I know what I have, do you? Make offer



					fortsmith.craigslist.org


----------



## catfish (Jan 9, 2020)

The Best of CL.....


----------



## SteveF (Jan 9, 2020)

It looks to me like he's got a sad little Murray made middleweight that will be a tough sell.


----------



## bikewhorder (Jan 9, 2020)

I guess knowing what you have doesn't necessarily have to mean you know you have something valuable. I'm going to say "I know what I have" to the guy reading the scale at the scrap yard next time I drop off some bikes.


----------



## Jay81 (Jan 10, 2020)

Looks like yard art or scrap metal to me.
They probably looked up the Liberty badge and thinks it's a prewar Schwinn or something.


----------



## Freqman1 (Jan 10, 2020)

"Yes I do know what you have and it probably isn't what you think it is (poopy emoji)"


----------



## bricycle (Jan 10, 2020)

Don't play poker with this one... he knows how to bluff!


----------



## Jeff54 (Jan 10, 2020)

He thinks he has a Chicago  'made' Schwinn liberty.

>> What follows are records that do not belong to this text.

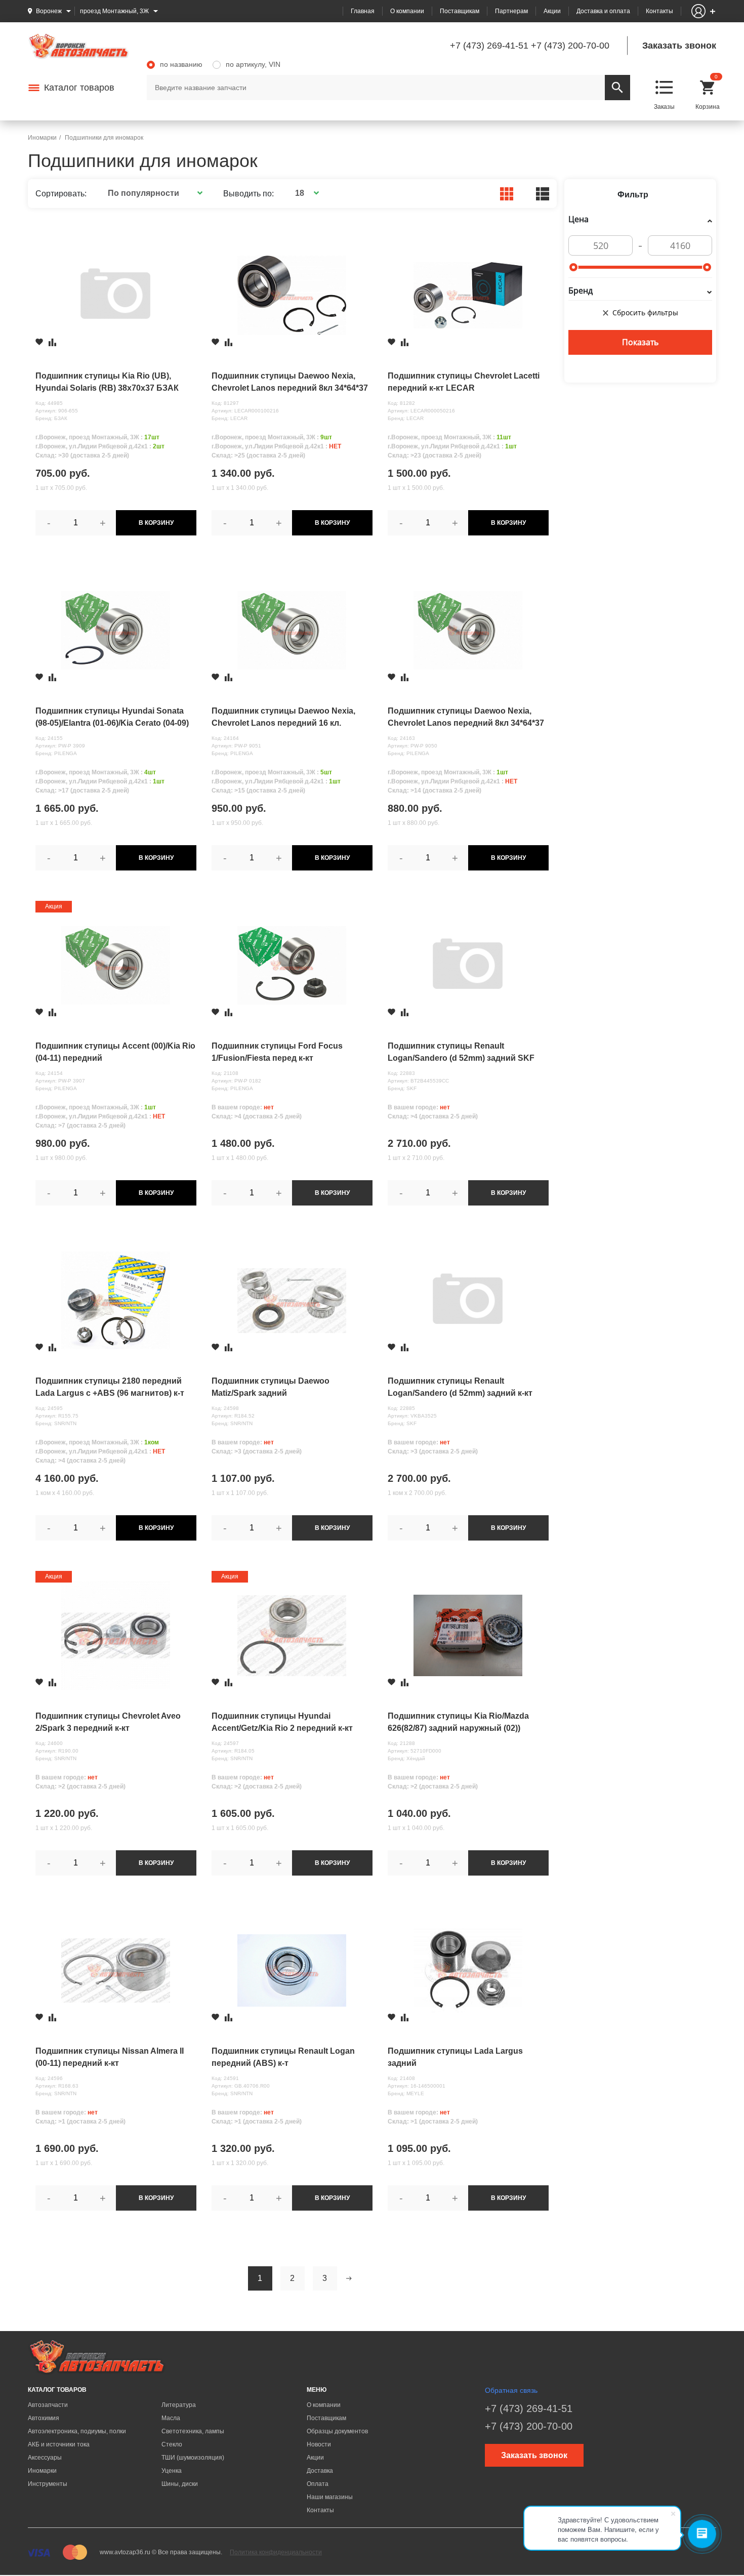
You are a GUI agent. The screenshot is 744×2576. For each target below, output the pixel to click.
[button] (153, 193)
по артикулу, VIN (253, 64)
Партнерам (511, 11)
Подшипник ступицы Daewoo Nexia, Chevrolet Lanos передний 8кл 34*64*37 (466, 717)
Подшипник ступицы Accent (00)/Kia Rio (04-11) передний (115, 1052)
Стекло (171, 2444)
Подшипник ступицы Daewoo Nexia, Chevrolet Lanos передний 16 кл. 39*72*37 (283, 718)
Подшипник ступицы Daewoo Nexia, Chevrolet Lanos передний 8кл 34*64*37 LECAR (290, 382)
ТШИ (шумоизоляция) (192, 2457)
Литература (178, 2404)
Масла (170, 2418)
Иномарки (42, 2470)
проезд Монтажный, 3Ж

B/C, ya see and don't U no? All rusted  cantilever frames, made in Chicago or not,  are $chwinn! So don't try and fool him eh, no $ir!.


----------



## 1motime (Jan 10, 2020)

He got what he got and he got it good!


----------



## kreika (Jan 10, 2020)

Could be a decent beach cruiser. The $5 buck variety.


----------



## Boris (Jan 10, 2020)

Handlebars look OK.


----------



## Frank and Pam Skid Kings (Jan 10, 2020)

I know people....


----------



## Alan Brase (Jan 11, 2020)

That and a dime will get you a cup of coffee. Woops, coffee is now $2, I see.


----------



## razinhellcustomz (Jan 28, 2020)

SteveF said:


> It looks to me like he's got a sad little Murray made middleweight that will be a tough sell.



$20.00 bike all day. All in.


----------



## FSH (Feb 3, 2020)

"I have to see a man about a thing...youz know"


----------



## 1motime (Feb 3, 2020)

Still available for the right buyer..........


----------